A groan rumbled from deep in his chest, and he kissed her again, this time with none of the restraint he’d shown earlier. His honey-colored eyes met hers, holding them with a reverence that left her breathless.
“Tell me if you want me to stop,” he said, his voice quiet but firm.
“Don’t stop,” she said, the certainty in her voice surprising even herself. “Please.”
Lochlan stood, his frame towering in the dim, golden light of the bedroom. Shadows danced along his body, emphasizing the quiet power he carried in his broad shoulders and the heavy lines of his chest, rough and real.
He pulled his shirt over his head, the fabric sliding free to reveal the expanse of his torso. She mirrored him, peeling off her own shirt, her gaze fixed on him, hunger rising with each inch of revealed skin.
He unfastened his pants, pushing them down slowly. The anticipation made her pulse quicken. As they pooled at his ankles, he stood before her in just his boxers, the tension of his arousal straining against the fabric.
She sat up on the bed, her eyes drinking in the breadth of his body, but as her gaze drifted lower, the breath caught in her throat. Faint silver scars peppered his thighs, becoming denser as they reached his calves, until they stopped abruptly near his ankles.
A pang of sorrow and understanding struck her—these were the remnants from the fire that had threatened to destroy the greenhouse he loved.
She leaned forward, pressing her lips to his stomach, then trailing kisses down to his thigh, her mouth lingering over one of the silvery marks above his knee. The touch drew a low, guttural groan from him, and when she glanced up, his eyes blazed with something raw and unguarded.
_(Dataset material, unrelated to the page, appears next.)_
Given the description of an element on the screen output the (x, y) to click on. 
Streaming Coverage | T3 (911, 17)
“Don’t look at me like that,” he said, his voice rough, almost desperate.
“Like what?”
“Like nothing else matters.”
Her lips curled into a mischievous smirk as she stood, catching his mouth with hers in a heated kiss. Then she pressed her hands to his chest, guiding him back until he hit the bed.
“Nothing else matters,” she murmured, her voice rich with promise.
His breath hitched as her shadows slid across his stomach, gripping the waistband of his boxers and tearing them apart with an audible rip.
“Repayment from earlier,” she teased with a sly grin.
He chuckled, the sound low and dark, but stopped as she took off the rest of her clothes, her movements unhurried. She crawled up his body, her lips marking a path over his skin, every kiss a declaration.
When she straddled his lap, her hands explored his chest, her nails grazing along the firmness of his stomach. She let a single finger trace his length, her touch featherlight but enough to make him twitch and groan beneath her.
This was dangerous—the way his reactions made her feel. He had said he needed a distraction earlier, and now she understood completely. Nothing else existed outside of this, outside of them.
A flicker of nerves crept in, but she pushed through it. “I went to the healer for contraceptive magic last month. And I’ve been checked for illnesses—I’m clean.”
“I was tested in college,” he said, his voice low and husky. “And I haven’t been with anyone since.”
She shouldn’t like that as much as she did, but it sent a thrill racing through her.